Upgrade Fusion 1.2 to Fusion 2.4

These instructions are valid for Fusion 1.2.3 releases through Fusion 1.2.8.

Note

Several changes have been made to Fusion configurations stored in ZooKeeper:

  • Fusion 2.1 introduced enhanced security for Fusion datasource passwords which are stored in ZooKeeper as part of datasource and pipeline stage configuration properties.

  • Fusion 2.4 introduces changes to the configuration properties for some Fusion datasources.

To update these configurations, we have provided two python scripts which can be downloaded from: https://github.com/LucidWorks/fusion-upgrade-scripts.

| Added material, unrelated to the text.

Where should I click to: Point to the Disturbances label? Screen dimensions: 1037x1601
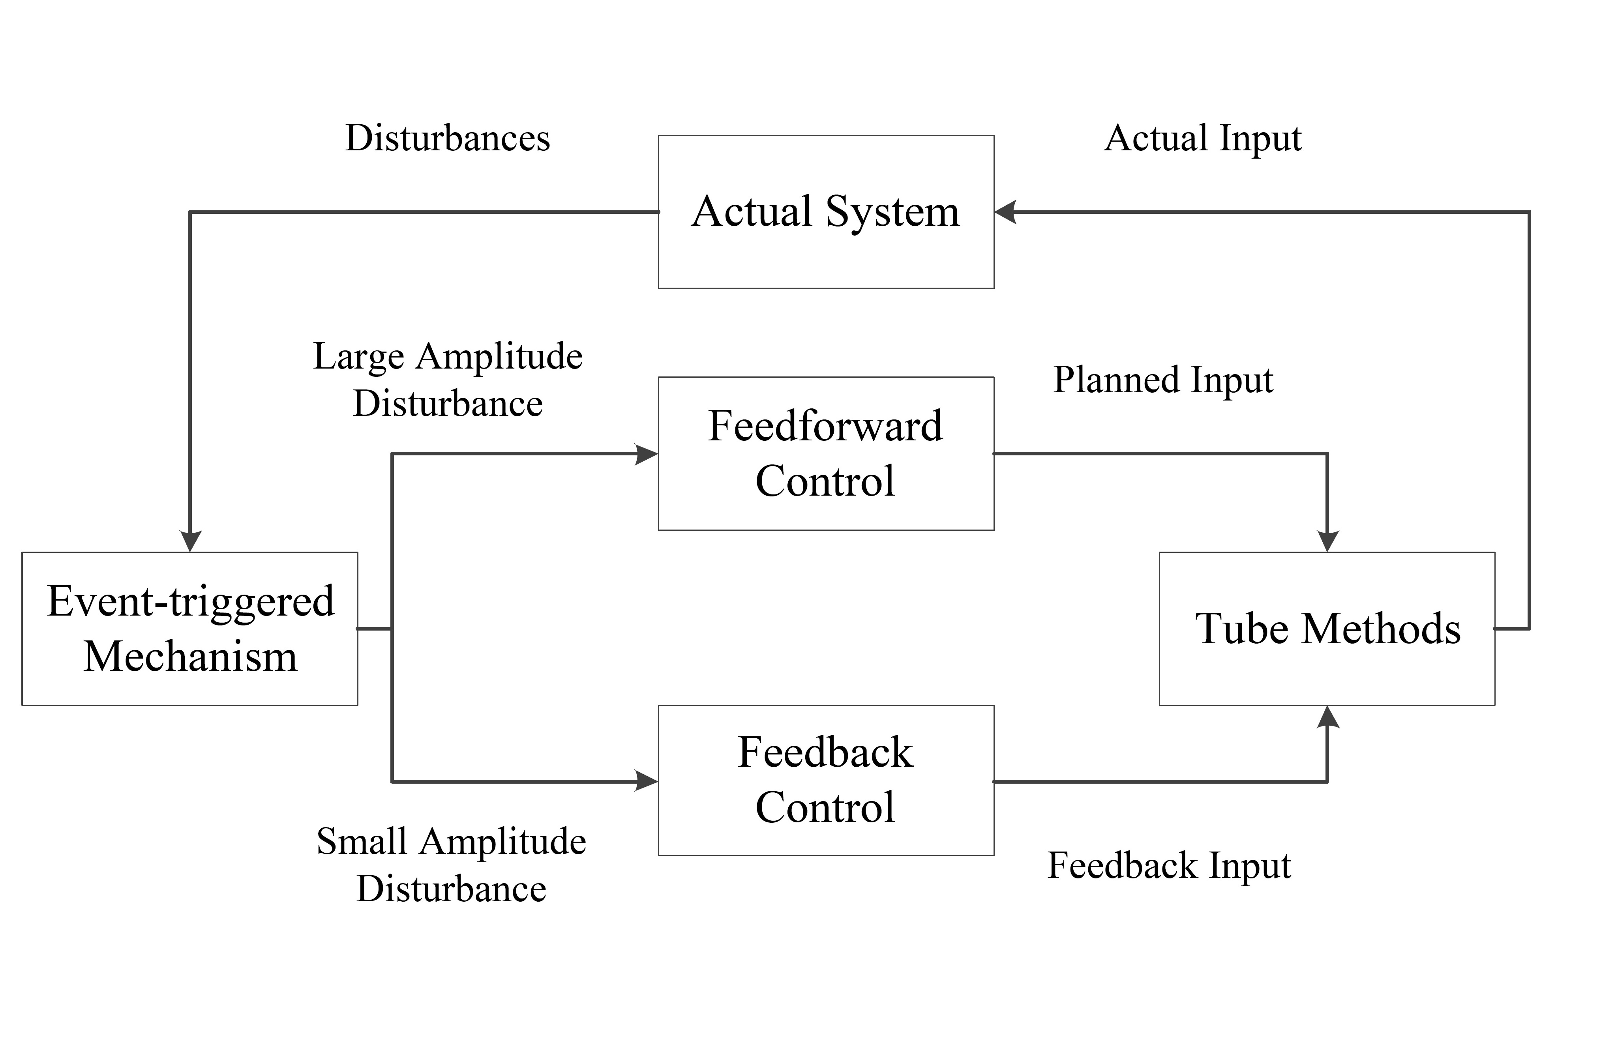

Once you have migrated all Fusion configurations from the current Fusion 1.2.x ZooKeeper service to the new Fusion 2.4 ZooKeeper service, you must run both of these scripts against the new ZooKeeper service. This procedure is covered in detail in section Migrate ZooKeeper data

The upgrade process leaves the current Fusion deployment in place while a new Fusion deployment is installed and configured. All of the upgrade operations copy information from the current Fusion over to the new Fusion. This provides a rollback option should the upgrade procedure encounter problems.

The current Fusion configurations must remain as-is during the upgrade process. In order to capture indexing job history, no indexing jobs should be running. If the new Fusion installation is being installed onto the same server that the current Fusion installation is running on, you must either run only one version at a time or else change the Fusion component server ports so that all components are using unique ports for both the current and new versions.

Terminology

These instructions use the following names to refer to the directories involved in the upgrade procedure:

  • FUSION_HOME: Absolute pathname to the top-level directory of the Fusion distribution

  • FUSION-CURRENT: Name of the FUSION_HOME directory for the current Fusion version, e.g. "/opt/lucidworks/fusion-2.1.2"

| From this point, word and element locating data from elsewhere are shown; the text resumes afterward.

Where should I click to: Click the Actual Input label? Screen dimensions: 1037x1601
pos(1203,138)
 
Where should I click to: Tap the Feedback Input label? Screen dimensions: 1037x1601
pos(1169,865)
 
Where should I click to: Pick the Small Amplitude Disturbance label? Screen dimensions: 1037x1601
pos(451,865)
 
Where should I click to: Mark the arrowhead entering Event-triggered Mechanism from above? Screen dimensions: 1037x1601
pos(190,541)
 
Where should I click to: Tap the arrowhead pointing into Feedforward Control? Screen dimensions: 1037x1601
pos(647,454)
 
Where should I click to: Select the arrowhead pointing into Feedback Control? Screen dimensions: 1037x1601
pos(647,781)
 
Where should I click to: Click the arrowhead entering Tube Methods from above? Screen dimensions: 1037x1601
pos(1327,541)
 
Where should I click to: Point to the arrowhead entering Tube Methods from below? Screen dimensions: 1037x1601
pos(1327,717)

  • FUSION-NEW: Name of the directory of the upgrade Fusion distribution during the upgrade process, e.g. "/opt/lucidworks/fusion-2.4.1"

  • INSTALL-DIR: Directory where the new Fusion version will be installed, e.g. "opt/lucidworks" All scripts and commands in the upgrade instruction set are carried out from this directory.

  • FUSION-UPGRADE-SCRIPTS: Full path to the directory that contains the upgrade scripts from https://github.com/LucidWorks/fusion-upgrade-scripts.

Requirements

  • File-system permissions: the user running the upgrade scripts and commands must have read/write/execute (rwx) permissions on directory INSTALL-DIR.

  • Download but do not unpack a copy of the FUSION-NEW distribution. The compressed Fusion distribution requires approximately 1.7 GB disk space. All supported version are available from Lucidworks Fusion Get Started page.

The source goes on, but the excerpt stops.